Louis hörte ihn. Den Schmerz. Und als wollte er ihn mir nehmen, lehnte er sich noch weiter an mich ran. Louis war mein Anker und gleichzeitig die Strömung, die mich mitzog.

„Habs!", rief Liam in den Moment begeistert. Louis erschrak sich, schreckte nach oben und krachte gegen mein Kinn.

„Fook, Haz! Ich hab dir ein Kinnhacken mit meinem Kopf verpasst"; rief mein bester Freund panisch. Ich hörte das Lachen der Jungs, während ich mit zugekniffenen Augen die schmerzende Stelle massierte. „Tut es dolle weh? Soll ich dir ein Kühlakku holen. Ich brauch ein Kühlakku. Wieso ist dein Kinn so spitz?"

„Mir geht's gut Louis. Alle Zähne sind am richtigen Platz. Glaube ich." Ich schmunzelte leicht. So oft es auch wehtat. Die Nähe zu Louis und die Gedanken an das, was sein könnte: Irgendwie war es nicht relevant. Denn für sein Lachen, für seine Stimme und für sein Glücklichsein, würde ich auch mein letztes Hemd geben. Im Endeffekt brauchte es nicht mehr, um mich zufrieden zu machen. Er musste glücklich sein, und ich wusste, wozu ich den Schmerz ertrug. Für ihn.

„Mach nicht so ein Drama draus", kams von Zayn, während jener sich eine dunkelbraune Haarsträhne aus dem Gesicht strich.
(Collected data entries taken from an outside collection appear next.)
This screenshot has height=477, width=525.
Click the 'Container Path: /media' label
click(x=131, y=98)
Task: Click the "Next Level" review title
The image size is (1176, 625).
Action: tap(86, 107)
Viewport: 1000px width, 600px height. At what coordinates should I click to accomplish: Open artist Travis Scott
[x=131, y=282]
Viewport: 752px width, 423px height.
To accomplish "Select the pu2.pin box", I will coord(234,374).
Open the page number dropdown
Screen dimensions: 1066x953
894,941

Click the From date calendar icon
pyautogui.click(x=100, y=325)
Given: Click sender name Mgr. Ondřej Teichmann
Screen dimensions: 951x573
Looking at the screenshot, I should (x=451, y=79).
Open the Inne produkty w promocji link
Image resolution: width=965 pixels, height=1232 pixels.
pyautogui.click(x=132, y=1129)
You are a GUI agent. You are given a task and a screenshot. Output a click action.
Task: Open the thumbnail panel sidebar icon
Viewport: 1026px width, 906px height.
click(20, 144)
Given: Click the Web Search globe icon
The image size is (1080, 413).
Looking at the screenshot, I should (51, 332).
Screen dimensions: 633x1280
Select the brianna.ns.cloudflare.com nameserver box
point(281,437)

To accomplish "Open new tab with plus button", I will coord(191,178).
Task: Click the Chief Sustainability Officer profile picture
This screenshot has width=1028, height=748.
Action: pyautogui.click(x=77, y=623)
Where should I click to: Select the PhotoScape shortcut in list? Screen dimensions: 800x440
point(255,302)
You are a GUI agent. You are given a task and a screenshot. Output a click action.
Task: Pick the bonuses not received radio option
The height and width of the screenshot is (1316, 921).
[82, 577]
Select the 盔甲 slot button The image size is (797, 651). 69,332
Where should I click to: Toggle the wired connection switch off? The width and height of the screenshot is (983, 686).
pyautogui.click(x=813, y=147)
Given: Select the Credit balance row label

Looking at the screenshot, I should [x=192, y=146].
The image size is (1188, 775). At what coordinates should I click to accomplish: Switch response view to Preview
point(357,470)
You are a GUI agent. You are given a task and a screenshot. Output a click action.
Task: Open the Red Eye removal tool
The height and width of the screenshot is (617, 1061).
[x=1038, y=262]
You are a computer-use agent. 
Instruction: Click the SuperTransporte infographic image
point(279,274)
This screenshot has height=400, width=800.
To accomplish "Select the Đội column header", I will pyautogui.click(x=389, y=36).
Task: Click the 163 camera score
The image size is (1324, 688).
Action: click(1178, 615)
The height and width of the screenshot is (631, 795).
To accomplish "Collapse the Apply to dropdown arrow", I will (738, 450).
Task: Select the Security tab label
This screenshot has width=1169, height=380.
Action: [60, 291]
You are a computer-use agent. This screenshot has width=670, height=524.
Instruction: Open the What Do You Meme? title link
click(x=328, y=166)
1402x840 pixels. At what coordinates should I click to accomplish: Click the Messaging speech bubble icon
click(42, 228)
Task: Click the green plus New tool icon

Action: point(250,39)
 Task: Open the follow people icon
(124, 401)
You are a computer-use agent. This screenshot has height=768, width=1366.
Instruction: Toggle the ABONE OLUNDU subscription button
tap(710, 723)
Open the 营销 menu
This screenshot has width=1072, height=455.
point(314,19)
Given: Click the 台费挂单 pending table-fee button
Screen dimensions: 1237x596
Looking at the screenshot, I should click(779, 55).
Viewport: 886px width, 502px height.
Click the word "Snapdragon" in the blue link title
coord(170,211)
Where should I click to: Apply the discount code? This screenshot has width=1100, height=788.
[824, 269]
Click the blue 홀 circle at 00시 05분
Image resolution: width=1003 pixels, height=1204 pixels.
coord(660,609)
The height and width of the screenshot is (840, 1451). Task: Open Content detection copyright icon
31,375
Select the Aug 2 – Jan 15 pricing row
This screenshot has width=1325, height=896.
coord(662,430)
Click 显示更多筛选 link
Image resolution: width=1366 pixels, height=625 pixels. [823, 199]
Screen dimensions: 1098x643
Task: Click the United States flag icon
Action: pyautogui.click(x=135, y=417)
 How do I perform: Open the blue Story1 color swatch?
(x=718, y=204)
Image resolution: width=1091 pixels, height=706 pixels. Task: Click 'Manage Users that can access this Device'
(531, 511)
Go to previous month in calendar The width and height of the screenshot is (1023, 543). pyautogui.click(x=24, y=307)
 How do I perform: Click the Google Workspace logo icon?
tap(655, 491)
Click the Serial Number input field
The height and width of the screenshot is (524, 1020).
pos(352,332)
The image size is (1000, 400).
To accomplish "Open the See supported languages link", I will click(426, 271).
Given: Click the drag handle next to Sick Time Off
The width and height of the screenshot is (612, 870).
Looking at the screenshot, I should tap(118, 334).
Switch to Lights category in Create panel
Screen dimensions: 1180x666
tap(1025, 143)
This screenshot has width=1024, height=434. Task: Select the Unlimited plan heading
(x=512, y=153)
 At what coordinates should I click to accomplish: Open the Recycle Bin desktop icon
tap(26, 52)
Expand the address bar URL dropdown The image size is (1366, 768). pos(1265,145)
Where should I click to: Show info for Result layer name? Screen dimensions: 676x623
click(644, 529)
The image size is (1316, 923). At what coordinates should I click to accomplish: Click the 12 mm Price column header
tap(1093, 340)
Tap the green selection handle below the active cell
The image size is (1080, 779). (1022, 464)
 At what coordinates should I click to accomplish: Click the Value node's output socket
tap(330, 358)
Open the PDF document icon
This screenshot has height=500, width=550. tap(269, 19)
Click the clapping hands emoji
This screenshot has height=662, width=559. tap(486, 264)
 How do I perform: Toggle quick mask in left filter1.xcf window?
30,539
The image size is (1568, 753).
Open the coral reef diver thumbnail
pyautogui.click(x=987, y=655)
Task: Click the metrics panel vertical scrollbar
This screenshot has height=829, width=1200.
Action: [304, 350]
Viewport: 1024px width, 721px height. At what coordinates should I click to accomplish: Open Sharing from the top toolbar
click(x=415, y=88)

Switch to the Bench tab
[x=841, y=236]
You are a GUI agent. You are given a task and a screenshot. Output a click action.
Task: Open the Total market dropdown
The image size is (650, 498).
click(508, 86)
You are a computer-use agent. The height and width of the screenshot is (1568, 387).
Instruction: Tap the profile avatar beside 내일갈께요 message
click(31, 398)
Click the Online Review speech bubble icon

Ein verhaltenes Grinsen lag auf seinem Gesicht und sein Handy verstaute er in seiner Hosentasche.

„Ey! Ich mach doch kein Drama! Meine Sorge ist begründet und ernst zu nehmen." Louis blusterte die Wangen auf, was weiteres Lachen unserer Freunde zur Folge hat. Auch ich, konnte mich nicht zurückhalten.

„LEE! DAS ESSEN!", schrie Niall plötzlich entgeistert los. So laut, dass sich erneut jeder am Tisch erschreckte. „Wie kannst du es nur verkleckern?" Der Ire sah mitleidig auf den Boden, auf welchem ein Schwaps Tomatensauce um sein Leben trauerte.

„Ich glaube das Wort gibt es nicht", murmelte Liam. Den Rest des Tellers versuchte er wohlbehütet an den Tisch zu bringen. Louis stand währenddessen auf, aber nicht ohne mir nochmal freundschaftlich auf die Schulter zu klopfen.

„Welches?" Niall sah sich verwirrt um, zog die Portion zu sich, die Liam eigentlich vor meiner Nase abgestellt hatte und begann gierig ein paar Nudeln auf die Gabel zu laden.

„Verkleckern."

„Ist doch egal, ob es das Wort gibt. Läuft alles aufs selbe heraus. Du – Liam Payne – bist ein Essensschänder!" Anklagend zeigte der Blonde mit seiner Gabel auf den Koch. Nialls blaue Augen glänzten belustigt und bedrohlich gleichzeitig. Er beschützte halt, was ihm lieb war. Davon steckte er sich auch eine Sekunde später wieder was in den Mund.

„Themawechsel", Louis kam mit einem Kühlakku auf dem Kopf wieder und setzte sich, „Ich bin dafür, dass wir den Videodreh morgen sausen lassen."

„Bin dabei", kams von Zayn und ein erschöpfter Seufzer von Liam.
„Wir werden den Dreh morgen nicht sausen lassen. Wir waren uns doch alle einig, dass wir uns auf Live While We're Young freuen."
„Das war bevor Lena verkündet hat, dass wir bereits halb acht da sein müssen. Das heißt spätestens sechs aufstehen, damit wir rechtzeitig los können und zehn Minuten davor aufkreuzen können. Jesus Christ, nervt mich der Pünktlichkeitswahn von Koto", mischte auch ich mich ein. Koto – Kurzform von Kotecha – war eine der Produzenten für das Musikvideo. Sie war bereits bei What makes you beautiful dabei und nicht begeistert, als die Band sich ein paar Minuten verspätet hatte.
„Er hat Recht. Könnest du nicht versuchen, zumindest ein paar Minuten für uns rauszuschlagen? Bitti?" Niall hatte einen Augenaufschlag drauf, dem konnte keiner von uns sich entziehen und mit diesem sah er jetzt Liam an, während er sich Sauce von Kinn leckte.
„Jaja, ich werds versuchen. Kann aber nichts versprechen."

Und mit diesen Worten, bekamen auch wir anderen unser Essen. Louis und Niall alberten herum, Zayn und Liam unterhielten sich leise und ich beobachtete meine Freunde. Meine Band. Mein Leben. Ohne diese Jungs hier wäre ich nichts. Nur einer von vielen Jugendlichen, der bei The x-Factor verloren hatte. Aber mit ihnen, war ich so viel mehr. Mit ihnen konnte ich alles erreichen.
Und mit Louis? Tja, mit dem konnte ich zufrieden werden.